Department of Pediatrics, MedStar Georgetown University Hospital, Washington, District of Columbia, U.S.A.
Department of Neurology, The George Washington University School of Medicine, Children's National Hospital, Washington, District of Columbia, U.S.A.
J Clin Neurophysiol. 2023 Feb 1;40(2):136-143. doi: 10.1097/WNP.0000000000000865. Epub 2021 Jun 17.
Pediatric cerebral malaria has high rates of mortality and neurologic morbidity. Although several biomarkers, including EEG, are associated with survival or morbidity, many are resource intensive or require skilled interpretation for clinical use. Automation of quantitative interpretation of EEG may be preferable in resource-limited settings, where trained interpreters are rare. As currently used quantitative EEG factors do not adequately describe the spectrum of variability seen in studies from children with cerebral malaria, the authors developed and validated a new quantitative EEG variable, theta-alpha variability (TAV).
The authors developed TAV, a new quantitative variable, as a composite of multiple automated EEG outputs. EEG records from 194 children (6 months to 14 years old) with cerebral malaria were analyzed. Independent EEG interpreters performed standard quantitative and qualitative analyses, with the addition of the newly created variable. The associations of TAV with other quantitative EEG factors, a qualitative assessment of variability, and outcomes were assessed.
Theta-alpha variability was not highly correlated with alpha, theta, or delta power and was not associated with qualitative measures of variability. Children whose EEGs had higher values of TAV had a lower risk of death (odds ratio = 0.934, 95% confidence interval = 0.902-0.966) or neurologic sequelae (odds ratio = 0.960, 95% confidence interval = 0.932-0.990) compared with those with lower values. Receiver operating characteristic analysis in predicting death at a TAV threshold of 0.244 yielded a sensitivity of 74% and specificity of 70% for an area under the receiver operating characteristic curve of 0.755.
Theta-alpha variability is independently associated with outcome in pediatric cerebral malaria and can predict death with high sensitivity and specificity. Automated determination of this newly created EEG factor holds promise as a potential method to increase the clinical utility of EEG in resource-limited settings by allowing interventions to be targeted to those at higher risk of death or disability.
小儿脑型疟疾的死亡率和神经发病率都很高。尽管包括脑电图在内的几种生物标志物与存活率或发病率有关,但许多都需要大量资源或需要熟练的解释才能在临床上使用。在资源有限的环境中,自动化的脑电图定量解读可能更可取,因为那里很少有经过培训的解释者。由于目前使用的定量脑电图因素不能充分描述来自脑型疟疾儿童的研究中观察到的变异性谱,因此作者开发并验证了一种新的定量脑电图变量,即θ-α变异性(TAV)。

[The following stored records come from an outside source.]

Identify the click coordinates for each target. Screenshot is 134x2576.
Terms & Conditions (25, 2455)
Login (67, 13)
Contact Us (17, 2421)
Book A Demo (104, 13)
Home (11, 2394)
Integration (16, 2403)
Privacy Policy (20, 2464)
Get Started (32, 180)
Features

作者开发了 TAV,这是一种新的定量变量,由多个自动脑电图输出组合而成。对 194 名患有脑型疟疾的儿童(6 个月至 14 岁)的脑电图记录进行了分析。独立的脑电图解释者进行了标准的定量和定性分析,并增加了新创建的变量。评估了 TAV 与其他定量脑电图因素、变异性的定性评估以及结局之间的关系。
θ-α变异性与α、θ或δ功率的相关性不高,与变异性的定性测量也没有关联。脑电图 TAV 值较高的儿童死亡(比值比=0.934,95%置信区间=0.902-0.966)或出现神经后遗症(比值比=0.960,95%置信区间=0.932-0.990)的风险较低。在 TAV 阈值为 0.244 预测死亡的受试者工作特征分析中,受试者工作特征曲线下面积为 0.755,其灵敏度为 74%,特异性为 70%。
θ-α变异性与小儿脑型疟疾的结局独立相关,可高度敏感和特异性地预测死亡。该新创建的脑电图因素的自动测定有望成为一种潜在的方法,通过允许针对那些死亡或残疾风险较高的患者进行干预,增加资源有限环境中脑电图的临床实用性。